Recuerdo que un día por la mañana estábamos jugando los niños del vecindario, cuando, en el momento más interesante del juego, se oyó la voz de una de las madres: “¡Felisín!”. La madre de Félix necesitaba la ayuda de su hijo. Seguro que sería un recado a la tienda para la comida. Félix seguía jugando. La voz de su madre, convertida en grito, se volvió escuchar: “¡Felisiiín!”. Félix no quería dejar de jugar en momento tan importante, y seguía jugando sin hacer caso; pero estaba cada vez más nervioso. De repente, irrumpió la señora Juanita en medio del juego, agarró a Félix por los pelos, y se lo llevó casi a rastras. A los pocos minutos, vimos a Félix llorando, corriendo hacia la tienda. Y volvió minutos después de haber hecho lo que su madre le mandó. Pero ya no volvió a salir.

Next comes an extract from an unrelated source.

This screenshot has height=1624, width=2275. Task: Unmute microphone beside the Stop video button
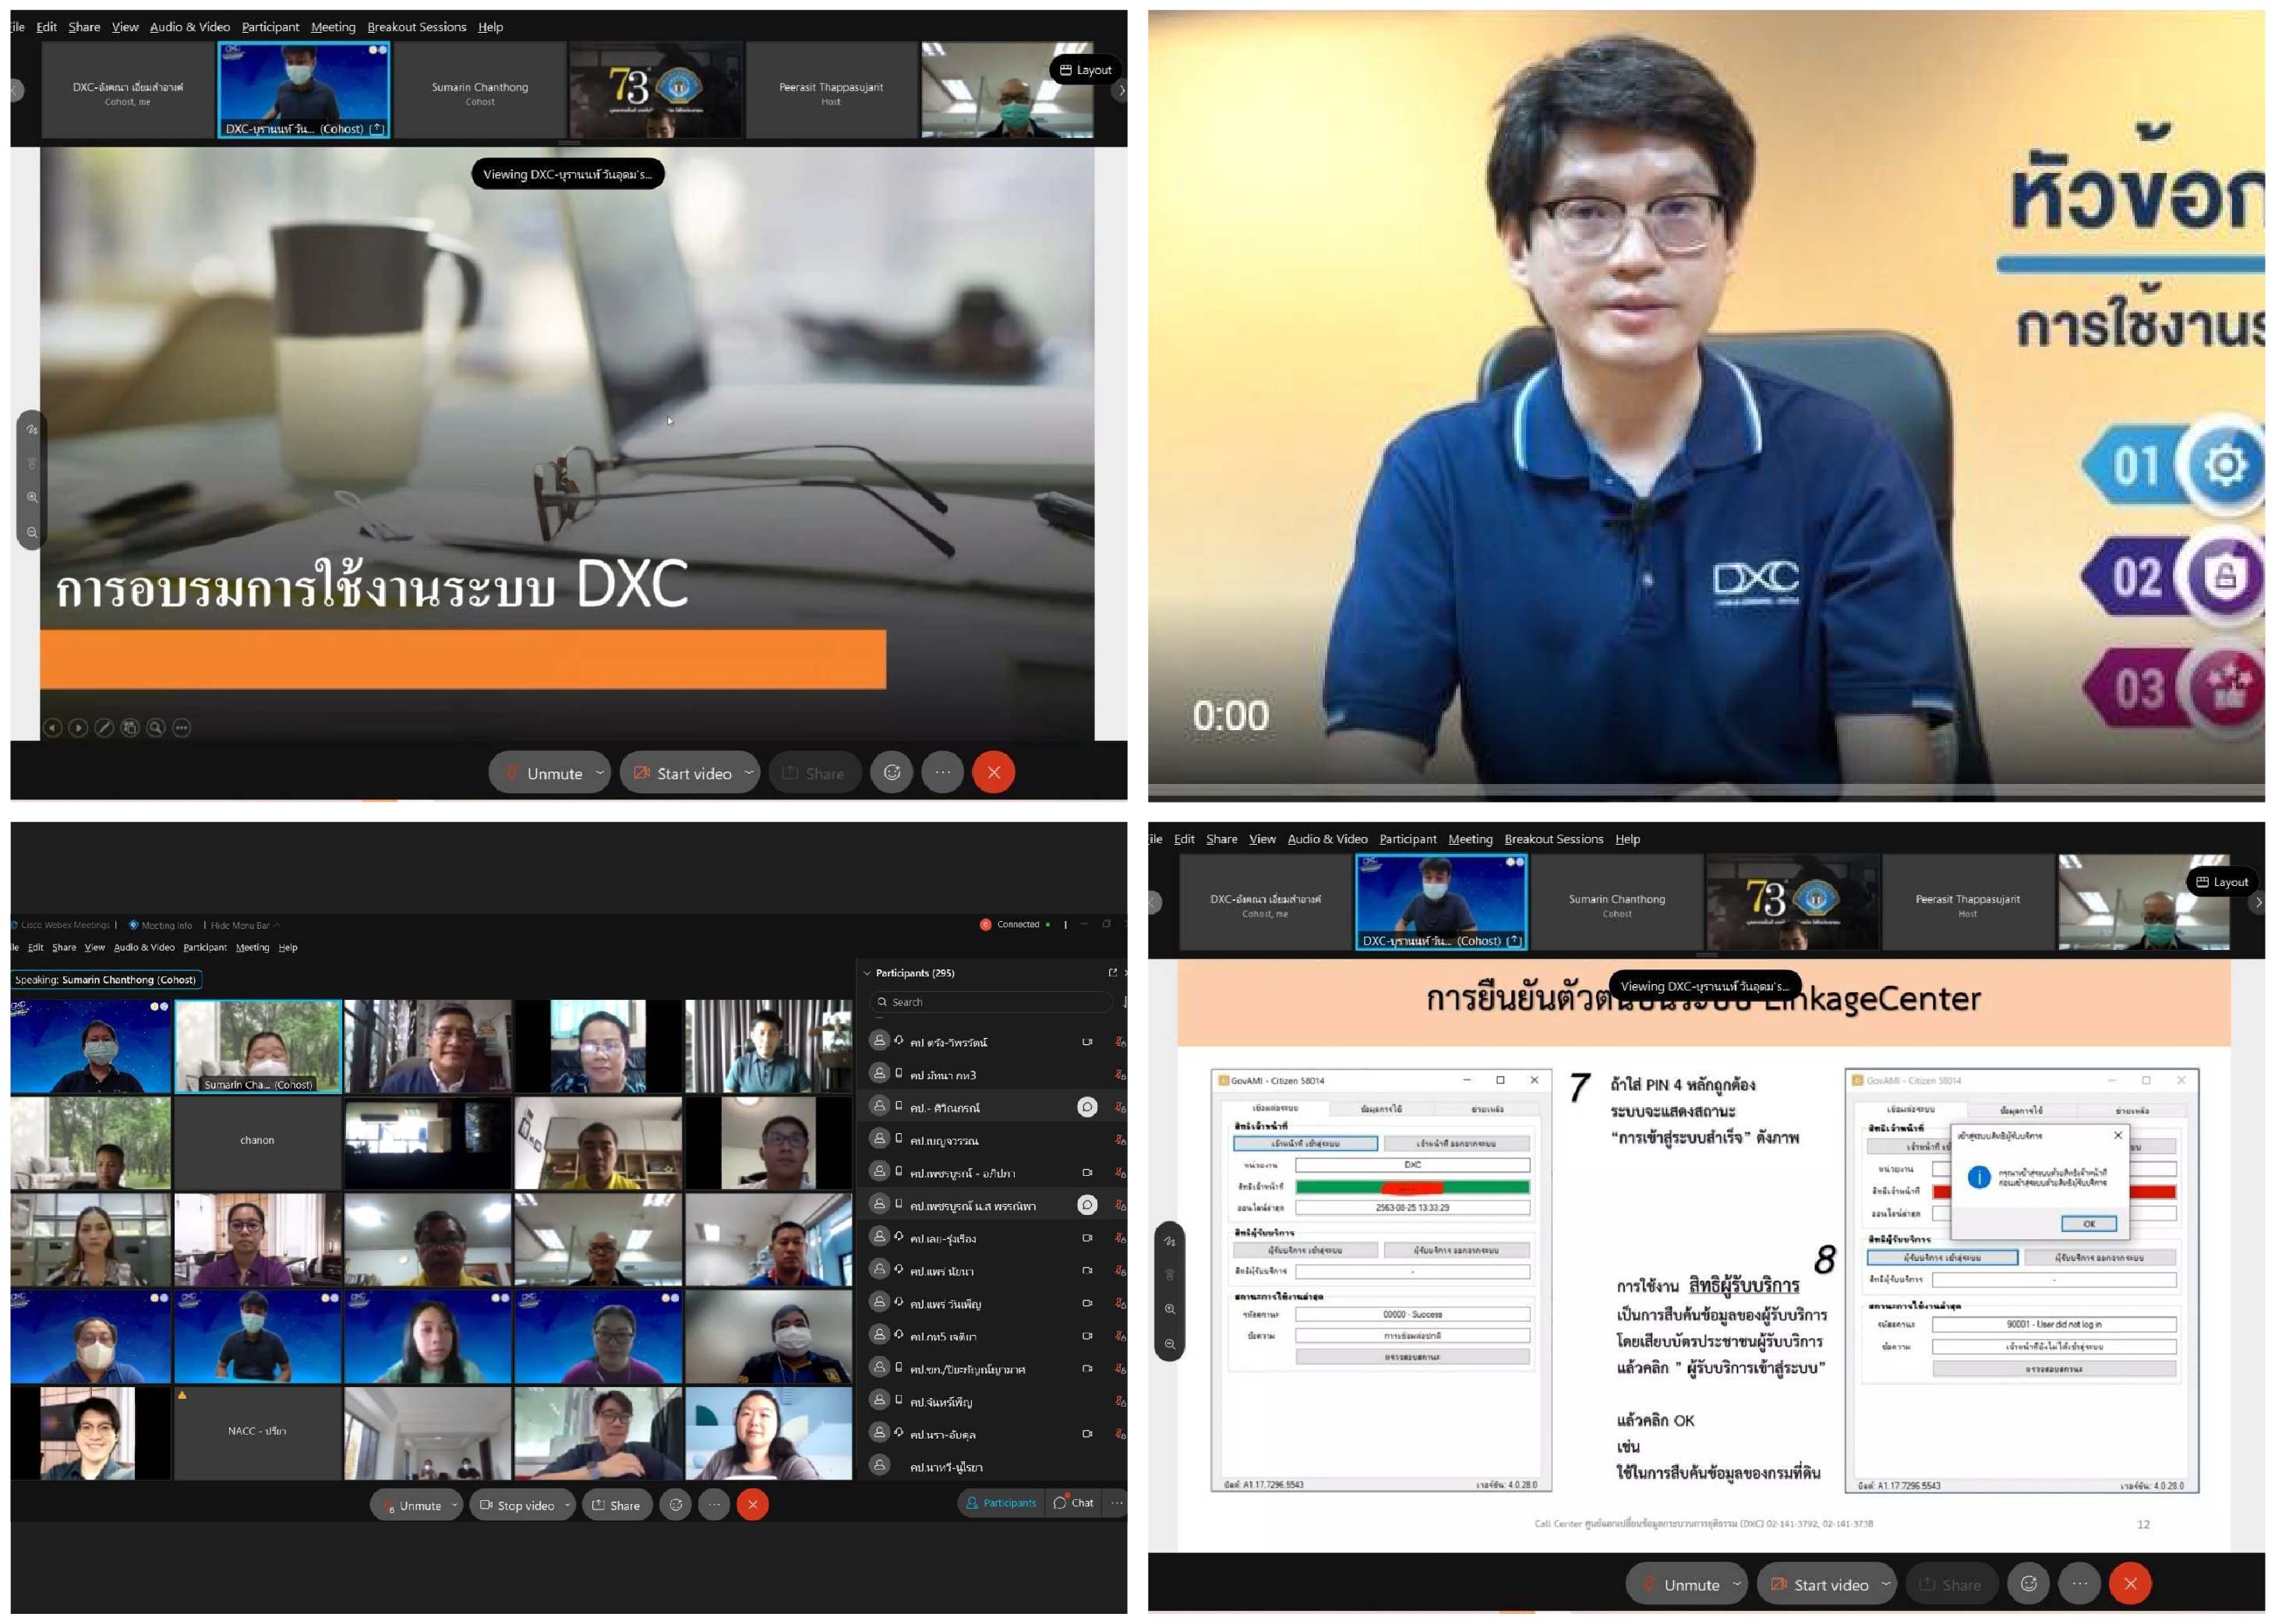413,1505
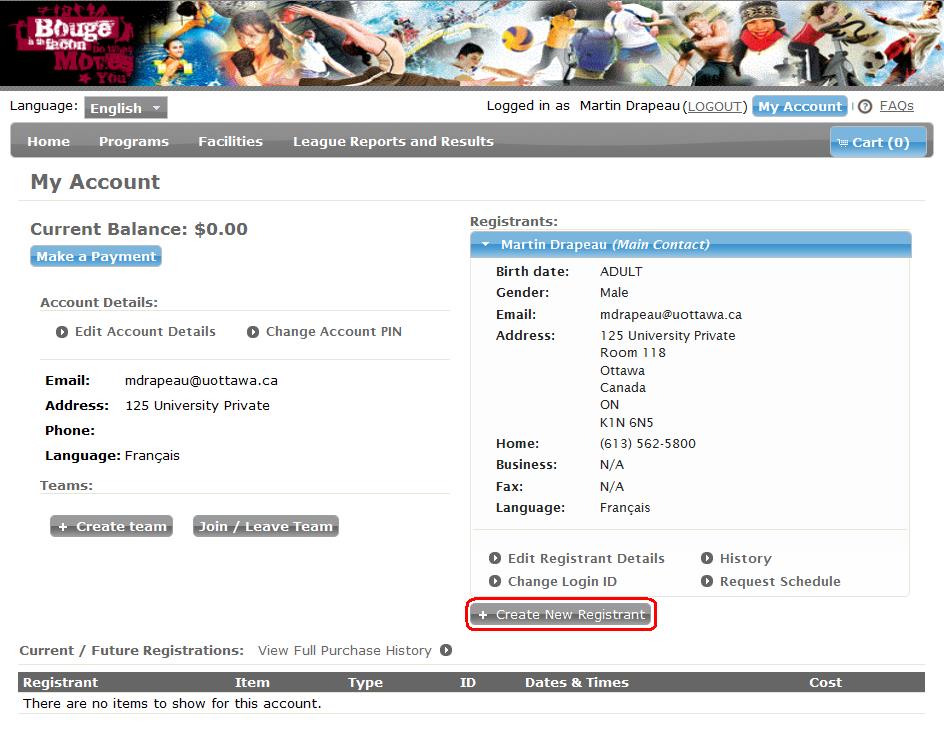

Yo era muy pequeño, pero aquello me dejó muy pensativo: Félix no hizo caso de su madre ni a la primera ni a la segunda llamada. Él quería seguir jugando, pero desde el momento en el que oyó la llamada de su madre, los nervios no le dejaron disfrutar del juego. Aun así, él seguía sin obedecer la llamada. Y a la tercera se vio obligado a obedecer; y lo hizo con un tirón de pelos. Y aunque finalmente obedeció, no le sirvió de nada, porque no volvió a salir para seguir jugando con nosotros. Y yo me decía: “si no hay más remedio que obedecer, ¿por qué no hacerlo pronto y bien?”.
Poco después, se oyó la voz de otra de las madres: “¡Faustinín!”: esa era mi madre. Dije a todos los niños: “¡Quietos; esperad un momento, que enseguida vuelvo!”. Corrí a mi casa, y pregunté a mi madre qué quería. Me mandó a un recado; fui corriendo, volví y pregunté: “¿Quieres alguna cosa más, mamá?”. Ella me respondió: “No; gracias, hijo”. Volví con los demás niños, que me estaban esperando, y seguimos jugando.
Felisín y Faustinín habían hecho lo que sus madres les pidieron, pero, como aprendí años después en la escuela, Sócrates enseñaba que no hay hombres buenos y malos, sino hombres sabios y hombres ignorantes, estableciendo una conexión entre la virtud y la felicidad. Eso era lo que yo intuí en aquella ocasión, y lo que me ha motivado toda mi vida a intentar ser obediente de forma apropiada.
José Smith aprendió por revelación que no conviene que el Señor nos mande en todas las cosas; porque quien necesita que se le mande y obligue para que haga algo, es alguien, no solo perezoso, sino poco sabio, porque de esa manera pierde el fruto de la obediencia. Y el Señor nos dice que, si hacemos lo recto por nuestra propia iniciativa y voluntad, no perderemos la recompensa por nuestra fidelidad (cfr. D. y C. 58:26-28).